- [Written instruction]
Copy out the text lines of each of the records below word for word, leaving out the pictures.

- [Material for the task]
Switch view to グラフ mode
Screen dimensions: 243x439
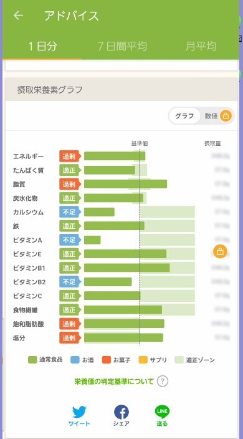coord(184,116)
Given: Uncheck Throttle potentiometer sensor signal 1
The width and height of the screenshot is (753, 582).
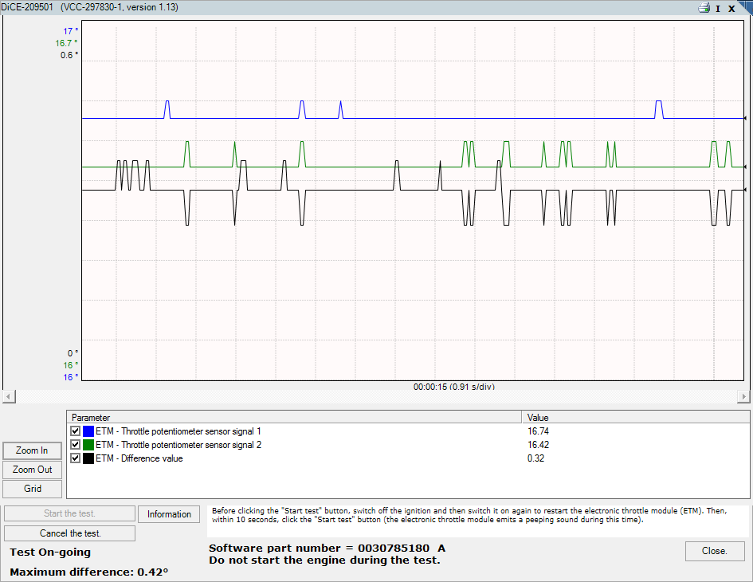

- [Reply to the exercise]
Switch view to グラフ mode
Screen dimensions: 243x439
coord(184,116)
Given: Uncheck Throttle potentiometer sensor signal 1
The width and height of the screenshot is (753, 582).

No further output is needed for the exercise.